Die interkulturelle Jugendselbstorganisation von Roma und Nicht-Roma erfasst seit 2014 antiziganistische und diskriminierende Vorfälle gegenüber Roma und Menschen, die für Roma gehalten werden. 146 solcher Vorfälle wurden 2016 gemeldet, im Vorjahr lag diese Zahl noch bei 117. „Die Dunkelziffer ist unserer Meinung nach aber um einiges höher“, so Projektkoordinatorin Diana Botescu.
568 Vorfälle
Zusätzlich wurden in diesem Jahr diskriminierende Medienberichte, Äußerungen in Kommentarspalten und Social-Media-Beiträgen dokumentiert. Insgesamt kommt der Verein so auf eine Zahl von 568 Vorfällen.
„Roma oder Menschen, die dafür gehalten werden, erleben in Berlin eine fast umfassende und vor allem zunehmende Diskriminierung. Dies betrifft besonders den Kontakt zu Leistungsbehörden wie Jobcentern oder Familienkasse“, so Botescu. Der Umgang mit Antragssteller*innen sei von einem pauschalen Betrugsverdacht geprägt. Das schlage sich in Antragsablehnungen, langen Wartezeiten, antiziganistischen Beleidigungen und anderen Schikanen nieder. Betroffene erlebten neben diskriminierendem Verhalten durch einzelne Sachbearbeiter*innen auch institutionelle Diskriminierung. Die Bearbeitungszeit von Anträgen auf Kindergeld rumänischer und bulgarischer Staatsbürger*innen läge derzeit bei etwa anderthalb Jahren.
Konten werden verweigert
In zahlreichen Episoden dokumentiert der Bericht Diskriminierung in allen gesellschaftlichen Bereichen: auf der Straße, bei der Kontoeröffnung, die häufig verweigert wird, auf dem Wohnungs- und Arbeitsmarkt, bei medizinischer Versorgung und in Schulen.
Besonders dramatisch sei die Situation für Geflüchtete. Der Bericht von 2016 erfasst erstmals die Lebensrealitäten von Roma-Asylbewerber*innen aus der Westbalkan-Region. Die Asylrechtsverschärfungen der Jahre 2014 und 2015 und die Erklärung von vielen Westbalkanstaaten zu sicheren Herkunftsländern führten in der Praxis zu Asylschnellverfahren, in denen auf Einzelfallprüfung verzichtet werde.
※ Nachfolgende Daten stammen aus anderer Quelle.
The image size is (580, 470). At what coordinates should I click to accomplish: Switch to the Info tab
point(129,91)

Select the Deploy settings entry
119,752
Rassistische Diskriminierung der Roma in ihren sogenannten Heimatländern würde ignoriert. Menschen vom Westbalkan würden auch in Berlin in separaten Lagern untergebracht und möglichst schnell abgeschoben. Auch von der Abschiebung einer Minderjährigen, die aus der Grundschule abgeholt wurde, berichtet Mitarbeiterin Violeta Balog.
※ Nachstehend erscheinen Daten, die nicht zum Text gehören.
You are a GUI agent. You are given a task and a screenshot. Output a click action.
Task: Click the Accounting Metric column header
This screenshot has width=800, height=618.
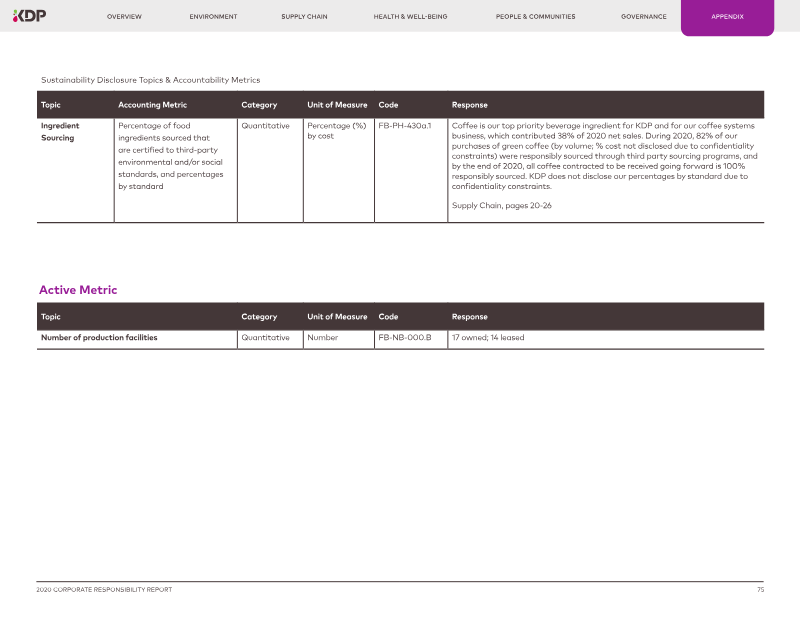(x=152, y=105)
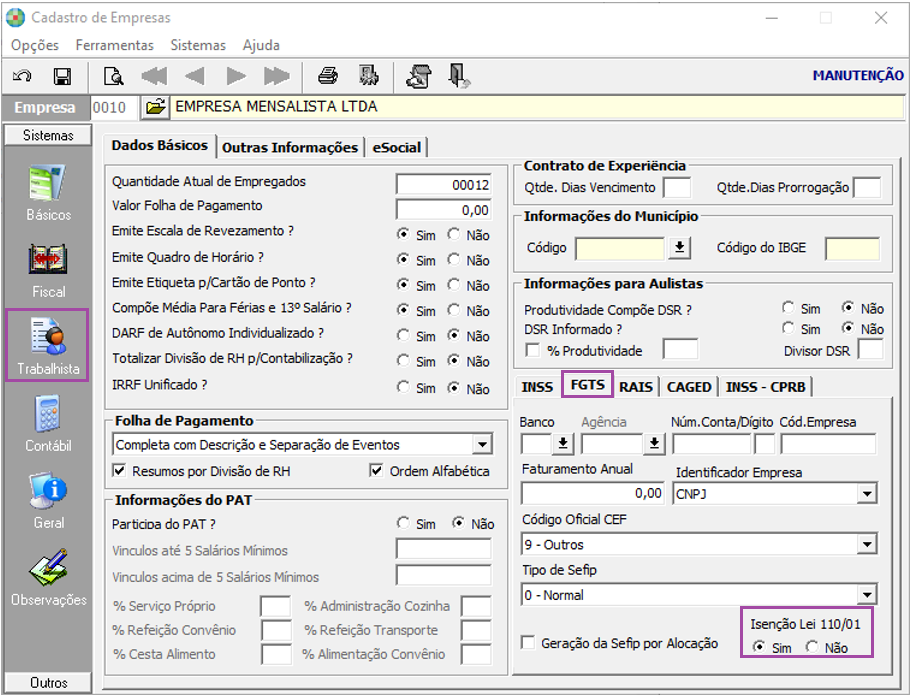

Teil der Dokumentation ist außerdem ein Berliner Medienmonitoring. Von 130 ausgewerteten Artikeln wurden 63 als diskriminierend qualifiziert, darunter auch Texte, die in der taz erschienen sind. Einer davon reproduziere das Bild des Nomadentums – angesichts der Tatsache, dass 95 Prozent aller Roma sesshaft seien, ein überholtes und diskriminierendes Klischee, erklärt Andrea Wierich, zuständig für das Medienmonitoring. Ein anderer taz-Artikel übertrage unkritisch Eigenschaften einzelner auf alle Roma. Dies sei ebenfalls typisch für stereotype Berichterstattung, die die Diskriminierung verstärke.